_Input for this task_:
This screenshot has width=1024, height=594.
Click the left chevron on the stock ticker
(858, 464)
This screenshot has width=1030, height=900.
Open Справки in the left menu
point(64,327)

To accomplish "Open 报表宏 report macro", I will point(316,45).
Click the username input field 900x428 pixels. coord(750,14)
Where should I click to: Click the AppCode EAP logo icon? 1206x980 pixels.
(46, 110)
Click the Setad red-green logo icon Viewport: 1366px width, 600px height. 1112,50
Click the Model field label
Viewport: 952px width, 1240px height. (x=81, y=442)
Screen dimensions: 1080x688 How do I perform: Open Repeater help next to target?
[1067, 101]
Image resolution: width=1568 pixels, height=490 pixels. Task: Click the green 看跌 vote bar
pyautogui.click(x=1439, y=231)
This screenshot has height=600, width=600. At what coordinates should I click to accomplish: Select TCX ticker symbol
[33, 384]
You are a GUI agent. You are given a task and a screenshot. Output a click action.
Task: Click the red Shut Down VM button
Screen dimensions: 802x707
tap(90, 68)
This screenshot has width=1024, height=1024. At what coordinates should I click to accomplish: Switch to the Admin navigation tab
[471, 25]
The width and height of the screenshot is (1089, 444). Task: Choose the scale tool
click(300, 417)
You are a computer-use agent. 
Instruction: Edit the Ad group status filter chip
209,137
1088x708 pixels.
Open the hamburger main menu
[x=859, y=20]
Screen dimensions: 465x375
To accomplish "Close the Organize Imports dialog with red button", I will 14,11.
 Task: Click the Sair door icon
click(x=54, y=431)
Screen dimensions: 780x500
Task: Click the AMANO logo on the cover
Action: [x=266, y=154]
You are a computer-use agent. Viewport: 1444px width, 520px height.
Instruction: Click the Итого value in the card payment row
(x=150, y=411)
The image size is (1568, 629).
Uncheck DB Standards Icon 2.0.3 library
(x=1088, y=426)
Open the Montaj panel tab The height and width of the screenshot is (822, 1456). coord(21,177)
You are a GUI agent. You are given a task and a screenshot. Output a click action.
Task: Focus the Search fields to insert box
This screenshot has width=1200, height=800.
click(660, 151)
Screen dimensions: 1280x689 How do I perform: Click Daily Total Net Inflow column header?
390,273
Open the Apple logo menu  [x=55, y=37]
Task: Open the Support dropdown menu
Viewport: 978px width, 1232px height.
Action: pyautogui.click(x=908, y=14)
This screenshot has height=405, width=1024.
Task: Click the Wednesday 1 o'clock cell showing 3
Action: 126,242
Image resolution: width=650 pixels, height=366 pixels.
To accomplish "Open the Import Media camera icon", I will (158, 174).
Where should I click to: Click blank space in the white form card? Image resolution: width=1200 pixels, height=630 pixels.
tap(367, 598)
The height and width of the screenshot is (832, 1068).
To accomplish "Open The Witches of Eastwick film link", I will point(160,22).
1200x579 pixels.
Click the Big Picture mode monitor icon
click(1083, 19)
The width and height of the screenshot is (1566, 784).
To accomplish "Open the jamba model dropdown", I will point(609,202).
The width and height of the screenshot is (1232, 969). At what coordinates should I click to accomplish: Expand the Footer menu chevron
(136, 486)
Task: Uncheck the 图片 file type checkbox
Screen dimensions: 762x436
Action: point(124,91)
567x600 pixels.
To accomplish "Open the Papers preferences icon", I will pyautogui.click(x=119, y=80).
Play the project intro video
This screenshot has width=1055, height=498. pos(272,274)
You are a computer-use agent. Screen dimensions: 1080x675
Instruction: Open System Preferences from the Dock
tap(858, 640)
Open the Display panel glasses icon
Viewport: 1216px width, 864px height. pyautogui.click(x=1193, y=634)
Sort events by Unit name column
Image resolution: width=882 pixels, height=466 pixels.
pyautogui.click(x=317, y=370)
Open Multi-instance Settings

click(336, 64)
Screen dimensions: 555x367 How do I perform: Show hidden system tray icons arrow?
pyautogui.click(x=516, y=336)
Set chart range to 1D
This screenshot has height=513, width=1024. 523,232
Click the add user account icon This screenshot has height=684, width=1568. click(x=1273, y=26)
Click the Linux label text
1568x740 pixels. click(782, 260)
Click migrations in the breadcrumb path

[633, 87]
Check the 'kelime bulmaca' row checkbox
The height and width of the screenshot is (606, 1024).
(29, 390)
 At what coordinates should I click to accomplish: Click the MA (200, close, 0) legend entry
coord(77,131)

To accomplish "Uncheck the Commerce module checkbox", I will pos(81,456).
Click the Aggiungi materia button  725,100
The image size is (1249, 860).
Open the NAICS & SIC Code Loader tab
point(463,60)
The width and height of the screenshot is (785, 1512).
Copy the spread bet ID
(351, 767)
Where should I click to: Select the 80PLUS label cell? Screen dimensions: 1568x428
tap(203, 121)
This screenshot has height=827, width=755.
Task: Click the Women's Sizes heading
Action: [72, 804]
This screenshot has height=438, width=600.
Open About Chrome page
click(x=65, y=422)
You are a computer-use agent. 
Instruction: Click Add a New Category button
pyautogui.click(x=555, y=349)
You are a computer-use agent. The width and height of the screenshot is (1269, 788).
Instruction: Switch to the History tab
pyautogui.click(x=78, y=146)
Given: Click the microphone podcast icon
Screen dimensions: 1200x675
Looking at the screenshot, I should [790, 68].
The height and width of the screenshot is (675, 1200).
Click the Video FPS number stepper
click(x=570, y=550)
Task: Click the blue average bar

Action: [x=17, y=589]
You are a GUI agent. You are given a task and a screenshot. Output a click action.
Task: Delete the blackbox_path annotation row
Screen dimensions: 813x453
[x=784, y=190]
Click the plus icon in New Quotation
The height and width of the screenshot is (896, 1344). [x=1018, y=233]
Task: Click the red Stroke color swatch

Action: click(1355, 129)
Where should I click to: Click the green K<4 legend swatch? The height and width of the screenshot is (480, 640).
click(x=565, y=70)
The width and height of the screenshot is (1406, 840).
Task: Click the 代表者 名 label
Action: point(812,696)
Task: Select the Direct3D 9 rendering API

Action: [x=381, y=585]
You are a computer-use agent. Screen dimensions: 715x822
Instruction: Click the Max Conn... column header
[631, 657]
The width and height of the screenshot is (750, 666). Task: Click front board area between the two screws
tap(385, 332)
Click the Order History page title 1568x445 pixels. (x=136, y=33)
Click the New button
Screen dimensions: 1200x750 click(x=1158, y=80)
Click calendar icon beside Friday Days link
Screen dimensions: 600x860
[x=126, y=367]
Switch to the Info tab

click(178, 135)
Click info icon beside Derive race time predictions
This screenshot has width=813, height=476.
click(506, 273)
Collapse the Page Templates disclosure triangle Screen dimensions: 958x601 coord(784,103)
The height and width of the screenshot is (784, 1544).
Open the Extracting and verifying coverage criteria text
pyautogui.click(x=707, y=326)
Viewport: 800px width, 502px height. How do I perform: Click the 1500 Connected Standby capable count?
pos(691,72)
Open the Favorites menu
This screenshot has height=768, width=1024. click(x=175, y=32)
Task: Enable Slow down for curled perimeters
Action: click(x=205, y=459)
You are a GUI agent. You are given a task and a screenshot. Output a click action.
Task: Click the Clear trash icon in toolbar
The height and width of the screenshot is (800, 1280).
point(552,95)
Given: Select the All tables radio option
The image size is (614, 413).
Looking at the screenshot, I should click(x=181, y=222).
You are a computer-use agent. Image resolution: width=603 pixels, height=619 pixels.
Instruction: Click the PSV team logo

_Exercise goal_: Transcribe the material above in its entirety. Match it exactly.

_Written solution_:
This screenshot has width=1024, height=594.
Click the left chevron on the stock ticker
(858, 464)
This screenshot has width=1030, height=900.
Open Справки in the left menu
point(64,327)

To accomplish "Open 报表宏 report macro", I will point(316,45).
Click the username input field 900x428 pixels. coord(750,14)
Where should I click to: Click the AppCode EAP logo icon? 1206x980 pixels.
(46, 110)
Click the Setad red-green logo icon Viewport: 1366px width, 600px height. 1112,50
Click the Model field label
Viewport: 952px width, 1240px height. (x=81, y=442)
Screen dimensions: 1080x688 How do I perform: Open Repeater help next to target?
[1067, 101]
Image resolution: width=1568 pixels, height=490 pixels. Task: Click the green 看跌 vote bar
pyautogui.click(x=1439, y=231)
This screenshot has height=600, width=600. At what coordinates should I click to accomplish: Select TCX ticker symbol
[33, 384]
You are a GUI agent. You are given a task and a screenshot. Output a click action.
Task: Click the red Shut Down VM button
Screen dimensions: 802x707
tap(90, 68)
This screenshot has width=1024, height=1024. At what coordinates should I click to accomplish: Switch to the Admin navigation tab
[471, 25]
The width and height of the screenshot is (1089, 444). Task: Choose the scale tool
click(300, 417)
You are a computer-use agent. 
Instruction: Edit the Ad group status filter chip
209,137
1088x708 pixels.
Open the hamburger main menu
[x=859, y=20]
Screen dimensions: 465x375
To accomplish "Close the Organize Imports dialog with red button", I will 14,11.
 Task: Click the Sair door icon
click(x=54, y=431)
Screen dimensions: 780x500
Task: Click the AMANO logo on the cover
Action: [x=266, y=154]
You are a computer-use agent. Viewport: 1444px width, 520px height.
Instruction: Click the Итого value in the card payment row
(x=150, y=411)
The image size is (1568, 629).
Uncheck DB Standards Icon 2.0.3 library
(x=1088, y=426)
Open the Montaj panel tab The height and width of the screenshot is (822, 1456). coord(21,177)
You are a GUI agent. You are given a task and a screenshot. Output a click action.
Task: Focus the Search fields to insert box
This screenshot has width=1200, height=800.
click(660, 151)
Screen dimensions: 1280x689 How do I perform: Click Daily Total Net Inflow column header?
390,273
Open the Apple logo menu  [x=55, y=37]
Task: Open the Support dropdown menu
Viewport: 978px width, 1232px height.
Action: pyautogui.click(x=908, y=14)
This screenshot has height=405, width=1024.
Task: Click the Wednesday 1 o'clock cell showing 3
Action: 126,242
Image resolution: width=650 pixels, height=366 pixels.
To accomplish "Open the Import Media camera icon", I will (158, 174).
Where should I click to: Click blank space in the white form card? Image resolution: width=1200 pixels, height=630 pixels.
tap(367, 598)
The height and width of the screenshot is (832, 1068).
To accomplish "Open The Witches of Eastwick film link", I will point(160,22).
1200x579 pixels.
Click the Big Picture mode monitor icon
click(1083, 19)
The width and height of the screenshot is (1566, 784).
To accomplish "Open the jamba model dropdown", I will point(609,202).
The width and height of the screenshot is (1232, 969). At what coordinates should I click to accomplish: Expand the Footer menu chevron
(136, 486)
Task: Uncheck the 图片 file type checkbox
Screen dimensions: 762x436
Action: point(124,91)
567x600 pixels.
To accomplish "Open the Papers preferences icon", I will pyautogui.click(x=119, y=80).
Play the project intro video
This screenshot has width=1055, height=498. pos(272,274)
You are a computer-use agent. Screen dimensions: 1080x675
Instruction: Open System Preferences from the Dock
tap(858, 640)
Open the Display panel glasses icon
Viewport: 1216px width, 864px height. pyautogui.click(x=1193, y=634)
Sort events by Unit name column
Image resolution: width=882 pixels, height=466 pixels.
pyautogui.click(x=317, y=370)
Open Multi-instance Settings

click(336, 64)
Screen dimensions: 555x367 How do I perform: Show hidden system tray icons arrow?
pyautogui.click(x=516, y=336)
Set chart range to 1D
This screenshot has height=513, width=1024. 523,232
Click the add user account icon This screenshot has height=684, width=1568. click(x=1273, y=26)
Click the Linux label text
1568x740 pixels. click(782, 260)
Click migrations in the breadcrumb path

[633, 87]
Check the 'kelime bulmaca' row checkbox
The height and width of the screenshot is (606, 1024).
(29, 390)
 At what coordinates should I click to accomplish: Click the MA (200, close, 0) legend entry
coord(77,131)

To accomplish "Uncheck the Commerce module checkbox", I will pos(81,456).
Click the Aggiungi materia button  725,100
The image size is (1249, 860).
Open the NAICS & SIC Code Loader tab
point(463,60)
The width and height of the screenshot is (785, 1512).
Copy the spread bet ID
(351, 767)
Where should I click to: Select the 80PLUS label cell? Screen dimensions: 1568x428
tap(203, 121)
This screenshot has height=827, width=755.
Task: Click the Women's Sizes heading
Action: [72, 804]
This screenshot has height=438, width=600.
Open About Chrome page
click(x=65, y=422)
You are a computer-use agent. 
Instruction: Click Add a New Category button
pyautogui.click(x=555, y=349)
You are a computer-use agent. The width and height of the screenshot is (1269, 788).
Instruction: Switch to the History tab
pyautogui.click(x=78, y=146)
Given: Click the microphone podcast icon
Screen dimensions: 1200x675
Looking at the screenshot, I should [790, 68].
The height and width of the screenshot is (675, 1200).
Click the Video FPS number stepper
click(x=570, y=550)
Task: Click the blue average bar

Action: [x=17, y=589]
You are a GUI agent. You are given a task and a screenshot. Output a click action.
Task: Delete the blackbox_path annotation row
Screen dimensions: 813x453
[x=784, y=190]
Click the plus icon in New Quotation
The height and width of the screenshot is (896, 1344). [x=1018, y=233]
Task: Click the red Stroke color swatch

Action: click(1355, 129)
Where should I click to: Click the green K<4 legend swatch? The height and width of the screenshot is (480, 640).
click(x=565, y=70)
The width and height of the screenshot is (1406, 840).
Task: Click the 代表者 名 label
Action: point(812,696)
Task: Select the Direct3D 9 rendering API

Action: [x=381, y=585]
You are a computer-use agent. Screen dimensions: 715x822
Instruction: Click the Max Conn... column header
[631, 657]
The width and height of the screenshot is (750, 666). Task: Click front board area between the two screws
tap(385, 332)
Click the Order History page title 1568x445 pixels. (x=136, y=33)
Click the New button
Screen dimensions: 1200x750 click(x=1158, y=80)
Click calendar icon beside Friday Days link
Screen dimensions: 600x860
[x=126, y=367]
Switch to the Info tab

click(178, 135)
Click info icon beside Derive race time predictions
This screenshot has width=813, height=476.
click(506, 273)
Collapse the Page Templates disclosure triangle Screen dimensions: 958x601 coord(784,103)
The height and width of the screenshot is (784, 1544).
Open the Extracting and verifying coverage criteria text
pyautogui.click(x=707, y=326)
Viewport: 800px width, 502px height. How do I perform: Click the 1500 Connected Standby capable count?
pos(691,72)
Open the Favorites menu
This screenshot has height=768, width=1024. click(x=175, y=32)
Task: Enable Slow down for curled perimeters
Action: click(x=205, y=459)
You are a GUI agent. You are given a task and a screenshot. Output a click action.
Task: Click the Clear trash icon in toolbar
The height and width of the screenshot is (800, 1280).
point(552,95)
Given: Select the All tables radio option
The image size is (614, 413).
Looking at the screenshot, I should click(x=181, y=222).
You are a computer-use agent. Image resolution: width=603 pixels, height=619 pixels.
Instruction: Click the PSV team logo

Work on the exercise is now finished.